__WHAT IS NEEDED__: Please copy, exactly as written, the span from the first line below to the line that contains "You are a computer-use agent. 658x332 pixels.", including both, and skip the pictures.
------------------------------------------------------------------------
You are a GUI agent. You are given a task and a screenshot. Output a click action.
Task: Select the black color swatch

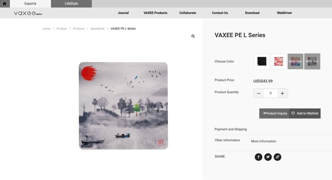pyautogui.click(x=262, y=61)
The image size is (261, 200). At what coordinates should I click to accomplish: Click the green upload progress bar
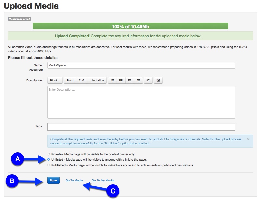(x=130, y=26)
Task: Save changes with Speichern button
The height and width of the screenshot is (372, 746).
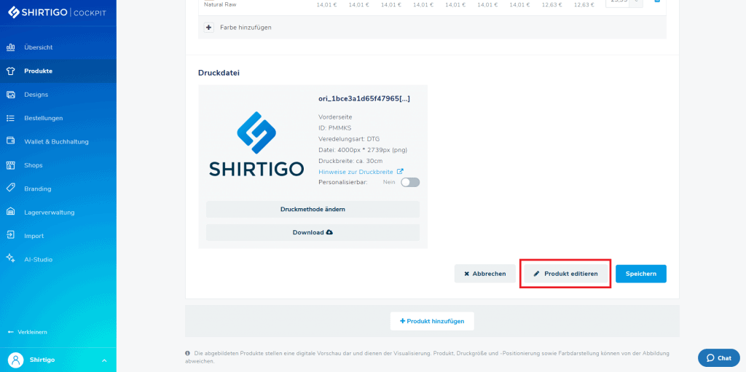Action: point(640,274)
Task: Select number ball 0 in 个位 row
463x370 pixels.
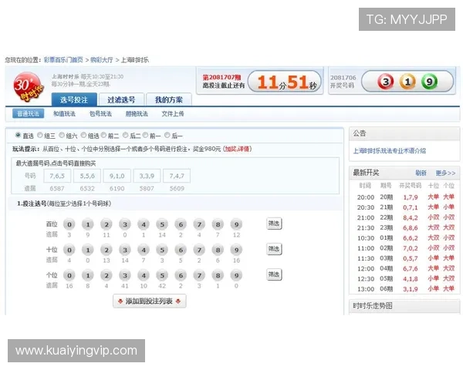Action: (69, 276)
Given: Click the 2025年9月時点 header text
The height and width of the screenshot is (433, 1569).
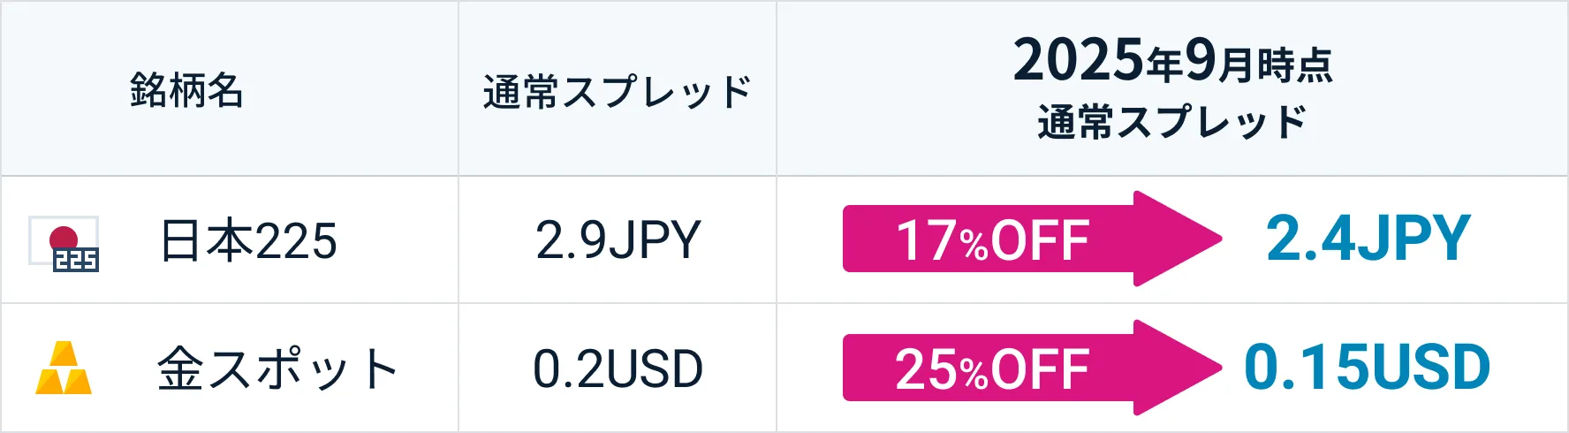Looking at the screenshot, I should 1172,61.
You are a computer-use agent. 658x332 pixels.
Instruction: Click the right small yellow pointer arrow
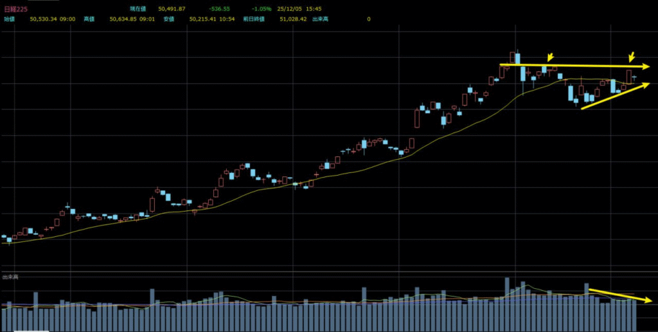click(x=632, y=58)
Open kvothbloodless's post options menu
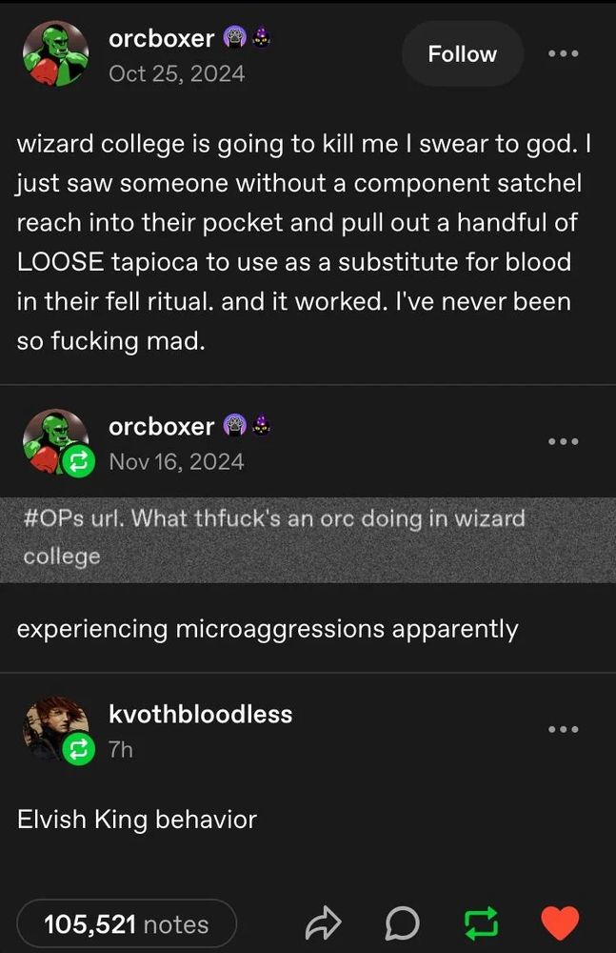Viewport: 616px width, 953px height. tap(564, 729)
------------------------------------------------------------------------
__WORKED SOLUTION__:
You are a GUI agent. You are given a task and a screenshot. Output a click action.
Task: Select the black color swatch

pyautogui.click(x=262, y=61)
The image size is (261, 200). At what coordinates should I click to accomplish: Click the green upload progress bar
(x=130, y=26)
Task: Save changes with Speichern button
The height and width of the screenshot is (372, 746).
Action: point(640,274)
Task: Select number ball 0 in 个位 row
463x370 pixels.
Action: (69, 276)
Given: Click the 2025年9月時点 header text
The height and width of the screenshot is (433, 1569).
Looking at the screenshot, I should 1172,61.
You are a computer-use agent. 658x332 pixels.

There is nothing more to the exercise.